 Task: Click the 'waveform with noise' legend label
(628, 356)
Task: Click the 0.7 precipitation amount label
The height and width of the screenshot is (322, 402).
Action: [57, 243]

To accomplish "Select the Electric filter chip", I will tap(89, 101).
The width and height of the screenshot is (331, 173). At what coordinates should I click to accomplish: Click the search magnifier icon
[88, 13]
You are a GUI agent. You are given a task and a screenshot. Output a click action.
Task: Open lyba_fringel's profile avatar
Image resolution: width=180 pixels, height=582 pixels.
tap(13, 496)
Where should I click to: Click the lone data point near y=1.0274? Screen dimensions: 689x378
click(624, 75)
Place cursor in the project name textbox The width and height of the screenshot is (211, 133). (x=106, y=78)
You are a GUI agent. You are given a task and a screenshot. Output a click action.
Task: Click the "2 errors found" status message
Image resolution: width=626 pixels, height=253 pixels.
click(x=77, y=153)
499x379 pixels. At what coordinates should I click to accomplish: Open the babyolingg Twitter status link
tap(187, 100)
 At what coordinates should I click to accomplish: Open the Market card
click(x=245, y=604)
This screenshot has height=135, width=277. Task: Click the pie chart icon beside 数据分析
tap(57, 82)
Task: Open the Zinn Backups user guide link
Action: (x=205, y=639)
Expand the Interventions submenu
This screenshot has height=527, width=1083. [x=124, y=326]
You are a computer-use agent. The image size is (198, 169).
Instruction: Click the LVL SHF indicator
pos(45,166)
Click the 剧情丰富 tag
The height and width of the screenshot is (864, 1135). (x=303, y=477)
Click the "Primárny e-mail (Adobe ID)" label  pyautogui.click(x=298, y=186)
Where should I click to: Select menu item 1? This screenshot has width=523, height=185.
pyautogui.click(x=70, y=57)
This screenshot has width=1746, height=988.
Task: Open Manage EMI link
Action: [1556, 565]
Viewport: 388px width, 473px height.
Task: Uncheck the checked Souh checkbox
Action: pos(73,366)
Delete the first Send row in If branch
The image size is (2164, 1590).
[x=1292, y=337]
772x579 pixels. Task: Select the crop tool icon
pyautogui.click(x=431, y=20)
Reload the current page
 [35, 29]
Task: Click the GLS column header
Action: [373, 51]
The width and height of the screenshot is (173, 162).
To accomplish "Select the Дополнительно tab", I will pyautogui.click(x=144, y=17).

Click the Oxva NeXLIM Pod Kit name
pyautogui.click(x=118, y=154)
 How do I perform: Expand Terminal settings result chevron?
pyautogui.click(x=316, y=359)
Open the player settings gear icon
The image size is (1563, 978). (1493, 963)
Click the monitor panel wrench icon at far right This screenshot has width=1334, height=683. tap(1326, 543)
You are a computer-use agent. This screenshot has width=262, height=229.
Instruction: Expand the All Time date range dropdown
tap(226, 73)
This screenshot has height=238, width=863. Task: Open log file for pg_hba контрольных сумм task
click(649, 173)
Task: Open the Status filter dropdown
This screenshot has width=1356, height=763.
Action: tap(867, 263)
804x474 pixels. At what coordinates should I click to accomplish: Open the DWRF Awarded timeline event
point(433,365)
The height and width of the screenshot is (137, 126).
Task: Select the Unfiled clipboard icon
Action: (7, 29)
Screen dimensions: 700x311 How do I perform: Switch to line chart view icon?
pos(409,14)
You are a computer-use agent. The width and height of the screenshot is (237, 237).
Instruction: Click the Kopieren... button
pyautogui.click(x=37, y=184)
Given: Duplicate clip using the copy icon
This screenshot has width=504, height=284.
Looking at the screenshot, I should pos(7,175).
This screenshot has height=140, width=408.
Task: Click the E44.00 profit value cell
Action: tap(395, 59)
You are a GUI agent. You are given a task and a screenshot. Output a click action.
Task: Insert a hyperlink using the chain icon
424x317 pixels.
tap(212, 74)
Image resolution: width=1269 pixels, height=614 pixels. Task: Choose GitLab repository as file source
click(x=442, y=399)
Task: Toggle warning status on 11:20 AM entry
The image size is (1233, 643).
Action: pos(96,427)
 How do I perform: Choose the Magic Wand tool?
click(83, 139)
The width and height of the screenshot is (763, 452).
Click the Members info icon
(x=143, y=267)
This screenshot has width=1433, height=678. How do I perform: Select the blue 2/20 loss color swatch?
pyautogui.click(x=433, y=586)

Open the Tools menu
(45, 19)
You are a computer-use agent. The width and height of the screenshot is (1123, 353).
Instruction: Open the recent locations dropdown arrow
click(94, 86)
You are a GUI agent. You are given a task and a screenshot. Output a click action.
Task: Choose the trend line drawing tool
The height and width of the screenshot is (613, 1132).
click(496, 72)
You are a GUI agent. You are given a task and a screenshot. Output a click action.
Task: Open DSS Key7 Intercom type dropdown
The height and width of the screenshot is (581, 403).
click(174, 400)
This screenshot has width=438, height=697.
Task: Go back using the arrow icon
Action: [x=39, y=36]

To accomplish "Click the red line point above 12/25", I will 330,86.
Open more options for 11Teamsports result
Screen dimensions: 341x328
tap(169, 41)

What is asked » Can you output the items exactly as they appear, from the line containing "This screenshot has width=1433, height=678." through the end of the items?

Complete answer »
This screenshot has width=1433, height=678. How do I perform: Select the blue 2/20 loss color swatch?
pyautogui.click(x=433, y=586)

Open the Tools menu
(45, 19)
You are a computer-use agent. The width and height of the screenshot is (1123, 353).
Instruction: Open the recent locations dropdown arrow
click(94, 86)
You are a GUI agent. You are given a task and a screenshot. Output a click action.
Task: Choose the trend line drawing tool
The height and width of the screenshot is (613, 1132).
click(496, 72)
You are a GUI agent. You are given a task and a screenshot. Output a click action.
Task: Open DSS Key7 Intercom type dropdown
The height and width of the screenshot is (581, 403).
click(174, 400)
This screenshot has width=438, height=697.
Task: Go back using the arrow icon
Action: [x=39, y=36]

To accomplish "Click the red line point above 12/25", I will 330,86.
Open more options for 11Teamsports result
Screen dimensions: 341x328
tap(169, 41)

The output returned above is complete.